Samples Clustering finished in 151.167 seconds


#### The output file names are time-stamped so the next dictionary requires more manual attention before the second cell below.
* identify the file you need by the prefix 'samples_label_by_cluster_cc_net_nmf_ ...  _viz.tsv' and suffix

In [8]:
ce_parameters = kn.get_run_parameters(ce_dir, 'run_files/BENCHMARK_1_cluster_eval.yml')
ce_parameters['cluster_mapping_full_path'] =\
    os.path.join(results_dir,'samples_label_by_cluster_cc_net_nmf_Wed_15_Feb_2017_17_04_27.845877885_viz.tsv')
ce_parameters['phenotype_data_full_path'] = os.path.join(clean_data_dir, 'Hsap.ccle.P.cell_line_info.mixed_ETL.tsv')
ce_parameters['results_directory'] = results_dir

In [9]:
ce_tbx.clustering_evaluation(ce_parameters)

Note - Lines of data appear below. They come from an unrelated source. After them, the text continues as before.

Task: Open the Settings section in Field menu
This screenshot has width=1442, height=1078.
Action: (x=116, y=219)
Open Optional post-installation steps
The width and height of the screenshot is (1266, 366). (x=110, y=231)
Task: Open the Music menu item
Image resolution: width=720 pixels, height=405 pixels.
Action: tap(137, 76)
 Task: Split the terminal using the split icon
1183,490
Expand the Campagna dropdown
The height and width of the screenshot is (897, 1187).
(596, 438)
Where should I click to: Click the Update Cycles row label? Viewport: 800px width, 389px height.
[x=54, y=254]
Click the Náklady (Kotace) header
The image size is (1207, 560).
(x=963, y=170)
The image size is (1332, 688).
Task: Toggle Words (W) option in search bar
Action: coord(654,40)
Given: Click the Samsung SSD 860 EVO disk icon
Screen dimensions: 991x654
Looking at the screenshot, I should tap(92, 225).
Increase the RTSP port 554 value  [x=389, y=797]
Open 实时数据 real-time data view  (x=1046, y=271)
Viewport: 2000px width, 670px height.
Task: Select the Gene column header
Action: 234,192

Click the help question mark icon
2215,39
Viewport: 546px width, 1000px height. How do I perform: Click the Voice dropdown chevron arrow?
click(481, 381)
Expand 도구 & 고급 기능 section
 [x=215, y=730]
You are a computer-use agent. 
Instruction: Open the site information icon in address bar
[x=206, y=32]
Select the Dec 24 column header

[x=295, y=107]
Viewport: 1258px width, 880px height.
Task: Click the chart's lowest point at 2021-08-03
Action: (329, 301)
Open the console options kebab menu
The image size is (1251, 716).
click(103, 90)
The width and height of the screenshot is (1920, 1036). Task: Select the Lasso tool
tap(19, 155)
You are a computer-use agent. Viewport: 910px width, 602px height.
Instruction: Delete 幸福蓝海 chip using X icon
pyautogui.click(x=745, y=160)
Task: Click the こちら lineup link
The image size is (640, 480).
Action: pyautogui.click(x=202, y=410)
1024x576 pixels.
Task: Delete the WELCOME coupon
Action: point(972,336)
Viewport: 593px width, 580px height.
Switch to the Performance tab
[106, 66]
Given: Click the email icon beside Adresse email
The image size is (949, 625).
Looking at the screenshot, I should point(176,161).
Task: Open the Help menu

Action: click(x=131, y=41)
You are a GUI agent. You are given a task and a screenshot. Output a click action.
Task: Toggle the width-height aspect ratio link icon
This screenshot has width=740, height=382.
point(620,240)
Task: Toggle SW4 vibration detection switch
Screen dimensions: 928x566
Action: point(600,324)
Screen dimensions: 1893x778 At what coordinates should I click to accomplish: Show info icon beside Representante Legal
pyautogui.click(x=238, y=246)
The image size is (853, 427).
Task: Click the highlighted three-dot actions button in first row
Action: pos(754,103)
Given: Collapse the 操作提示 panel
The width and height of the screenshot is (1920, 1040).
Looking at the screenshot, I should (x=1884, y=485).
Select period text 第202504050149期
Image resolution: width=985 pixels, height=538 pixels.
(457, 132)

#### The results are all in the 'results_directory' and may be viewed in another notebook
#### The ouput files (in reverse order) are listed below
* clustering_evaluation_result_ ... .tsv  - stastical view of the clustering vs the phenotype data.
* silhouette_average_cc_net_nmf_ ... _viz.tsv  - statistic says something about the chosen 'number_of_clusters'.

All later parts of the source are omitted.